** What the exercise asks **
All records are to be printed again exactly as they appear.

** Supplied information **
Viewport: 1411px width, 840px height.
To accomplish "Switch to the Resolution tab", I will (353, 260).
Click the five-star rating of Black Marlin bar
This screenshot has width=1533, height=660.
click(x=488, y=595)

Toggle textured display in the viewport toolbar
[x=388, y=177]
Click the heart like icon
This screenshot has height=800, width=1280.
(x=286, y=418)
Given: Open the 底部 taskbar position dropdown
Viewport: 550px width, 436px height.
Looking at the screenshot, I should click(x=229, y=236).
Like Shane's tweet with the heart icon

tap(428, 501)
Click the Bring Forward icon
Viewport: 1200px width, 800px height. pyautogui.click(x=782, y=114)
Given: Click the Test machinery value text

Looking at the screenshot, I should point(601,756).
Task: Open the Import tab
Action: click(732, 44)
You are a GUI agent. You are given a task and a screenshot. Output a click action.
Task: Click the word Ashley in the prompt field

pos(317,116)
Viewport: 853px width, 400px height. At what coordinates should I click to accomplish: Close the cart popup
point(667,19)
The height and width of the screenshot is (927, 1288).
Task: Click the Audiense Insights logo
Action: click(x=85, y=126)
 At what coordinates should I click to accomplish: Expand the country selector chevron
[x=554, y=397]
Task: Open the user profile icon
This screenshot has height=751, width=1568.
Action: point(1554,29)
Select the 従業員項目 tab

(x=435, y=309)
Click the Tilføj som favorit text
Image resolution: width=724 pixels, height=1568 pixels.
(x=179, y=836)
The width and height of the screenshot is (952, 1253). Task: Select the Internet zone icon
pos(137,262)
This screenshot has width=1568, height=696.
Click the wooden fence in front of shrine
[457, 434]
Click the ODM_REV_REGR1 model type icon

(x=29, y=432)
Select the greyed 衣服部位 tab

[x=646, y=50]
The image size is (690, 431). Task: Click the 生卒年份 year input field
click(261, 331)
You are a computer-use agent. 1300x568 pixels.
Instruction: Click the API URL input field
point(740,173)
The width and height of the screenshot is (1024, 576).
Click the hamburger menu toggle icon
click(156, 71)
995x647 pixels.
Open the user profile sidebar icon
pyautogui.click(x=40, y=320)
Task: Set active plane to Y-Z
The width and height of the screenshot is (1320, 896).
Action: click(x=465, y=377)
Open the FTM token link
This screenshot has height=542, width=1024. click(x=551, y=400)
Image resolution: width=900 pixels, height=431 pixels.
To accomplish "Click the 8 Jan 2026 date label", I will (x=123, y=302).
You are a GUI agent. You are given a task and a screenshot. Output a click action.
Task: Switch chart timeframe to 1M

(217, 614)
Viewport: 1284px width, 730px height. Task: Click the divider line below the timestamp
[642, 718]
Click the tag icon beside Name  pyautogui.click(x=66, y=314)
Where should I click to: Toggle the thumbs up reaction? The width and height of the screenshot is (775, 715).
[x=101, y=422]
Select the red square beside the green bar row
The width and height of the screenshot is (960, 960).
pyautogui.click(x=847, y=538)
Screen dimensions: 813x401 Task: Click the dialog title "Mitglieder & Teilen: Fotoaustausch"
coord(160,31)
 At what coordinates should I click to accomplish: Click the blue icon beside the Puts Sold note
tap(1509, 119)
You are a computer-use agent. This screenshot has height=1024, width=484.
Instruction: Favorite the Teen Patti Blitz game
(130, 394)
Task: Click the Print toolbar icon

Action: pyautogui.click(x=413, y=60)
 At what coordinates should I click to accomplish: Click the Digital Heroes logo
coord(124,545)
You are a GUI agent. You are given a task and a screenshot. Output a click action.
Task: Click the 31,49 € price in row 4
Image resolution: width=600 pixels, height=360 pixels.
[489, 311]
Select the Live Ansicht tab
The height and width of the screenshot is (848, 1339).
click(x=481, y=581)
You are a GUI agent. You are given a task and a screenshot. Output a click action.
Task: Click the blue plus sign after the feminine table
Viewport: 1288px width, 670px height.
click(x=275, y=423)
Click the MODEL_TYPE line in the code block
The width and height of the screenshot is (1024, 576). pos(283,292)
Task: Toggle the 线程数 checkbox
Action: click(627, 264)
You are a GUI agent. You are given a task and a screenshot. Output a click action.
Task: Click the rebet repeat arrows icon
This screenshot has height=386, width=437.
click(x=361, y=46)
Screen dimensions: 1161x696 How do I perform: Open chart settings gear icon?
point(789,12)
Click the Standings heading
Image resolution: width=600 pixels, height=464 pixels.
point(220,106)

** Result **
Viewport: 1411px width, 840px height.
To accomplish "Switch to the Resolution tab", I will (353, 260).
Click the five-star rating of Black Marlin bar
This screenshot has width=1533, height=660.
click(x=488, y=595)

Toggle textured display in the viewport toolbar
[x=388, y=177]
Click the heart like icon
This screenshot has height=800, width=1280.
(x=286, y=418)
Given: Open the 底部 taskbar position dropdown
Viewport: 550px width, 436px height.
Looking at the screenshot, I should click(x=229, y=236).
Like Shane's tweet with the heart icon

tap(428, 501)
Click the Bring Forward icon
Viewport: 1200px width, 800px height. pyautogui.click(x=782, y=114)
Given: Click the Test machinery value text

Looking at the screenshot, I should point(601,756).
Task: Open the Import tab
Action: click(732, 44)
You are a GUI agent. You are given a task and a screenshot. Output a click action.
Task: Click the word Ashley in the prompt field

pos(317,116)
Viewport: 853px width, 400px height. At what coordinates should I click to accomplish: Close the cart popup
point(667,19)
The height and width of the screenshot is (927, 1288).
Task: Click the Audiense Insights logo
Action: click(x=85, y=126)
 At what coordinates should I click to accomplish: Expand the country selector chevron
[x=554, y=397]
Task: Open the user profile icon
This screenshot has height=751, width=1568.
Action: point(1554,29)
Select the 従業員項目 tab

(x=435, y=309)
Click the Tilføj som favorit text
Image resolution: width=724 pixels, height=1568 pixels.
(x=179, y=836)
The width and height of the screenshot is (952, 1253). Task: Select the Internet zone icon
pos(137,262)
This screenshot has width=1568, height=696.
Click the wooden fence in front of shrine
[457, 434]
Click the ODM_REV_REGR1 model type icon

(x=29, y=432)
Select the greyed 衣服部位 tab

[x=646, y=50]
The image size is (690, 431). Task: Click the 生卒年份 year input field
click(261, 331)
You are a computer-use agent. 1300x568 pixels.
Instruction: Click the API URL input field
point(740,173)
The width and height of the screenshot is (1024, 576).
Click the hamburger menu toggle icon
click(156, 71)
995x647 pixels.
Open the user profile sidebar icon
pyautogui.click(x=40, y=320)
Task: Set active plane to Y-Z
The width and height of the screenshot is (1320, 896).
Action: click(x=465, y=377)
Open the FTM token link
This screenshot has height=542, width=1024. click(x=551, y=400)
Image resolution: width=900 pixels, height=431 pixels.
To accomplish "Click the 8 Jan 2026 date label", I will (x=123, y=302).
You are a GUI agent. You are given a task and a screenshot. Output a click action.
Task: Switch chart timeframe to 1M

(217, 614)
Viewport: 1284px width, 730px height. Task: Click the divider line below the timestamp
[642, 718]
Click the tag icon beside Name  pyautogui.click(x=66, y=314)
Where should I click to: Toggle the thumbs up reaction? The width and height of the screenshot is (775, 715).
[x=101, y=422]
Select the red square beside the green bar row
The width and height of the screenshot is (960, 960).
pyautogui.click(x=847, y=538)
Screen dimensions: 813x401 Task: Click the dialog title "Mitglieder & Teilen: Fotoaustausch"
coord(160,31)
 At what coordinates should I click to accomplish: Click the blue icon beside the Puts Sold note
tap(1509, 119)
You are a computer-use agent. This screenshot has height=1024, width=484.
Instruction: Favorite the Teen Patti Blitz game
(130, 394)
Task: Click the Print toolbar icon

Action: pyautogui.click(x=413, y=60)
 At what coordinates should I click to accomplish: Click the Digital Heroes logo
coord(124,545)
You are a GUI agent. You are given a task and a screenshot. Output a click action.
Task: Click the 31,49 € price in row 4
Image resolution: width=600 pixels, height=360 pixels.
[489, 311]
Select the Live Ansicht tab
The height and width of the screenshot is (848, 1339).
click(x=481, y=581)
You are a GUI agent. You are given a task and a screenshot. Output a click action.
Task: Click the blue plus sign after the feminine table
Viewport: 1288px width, 670px height.
click(x=275, y=423)
Click the MODEL_TYPE line in the code block
The width and height of the screenshot is (1024, 576). pos(283,292)
Task: Toggle the 线程数 checkbox
Action: click(627, 264)
You are a GUI agent. You are given a task and a screenshot. Output a click action.
Task: Click the rebet repeat arrows icon
This screenshot has height=386, width=437.
click(x=361, y=46)
Screen dimensions: 1161x696 How do I perform: Open chart settings gear icon?
point(789,12)
Click the Standings heading
Image resolution: width=600 pixels, height=464 pixels.
point(220,106)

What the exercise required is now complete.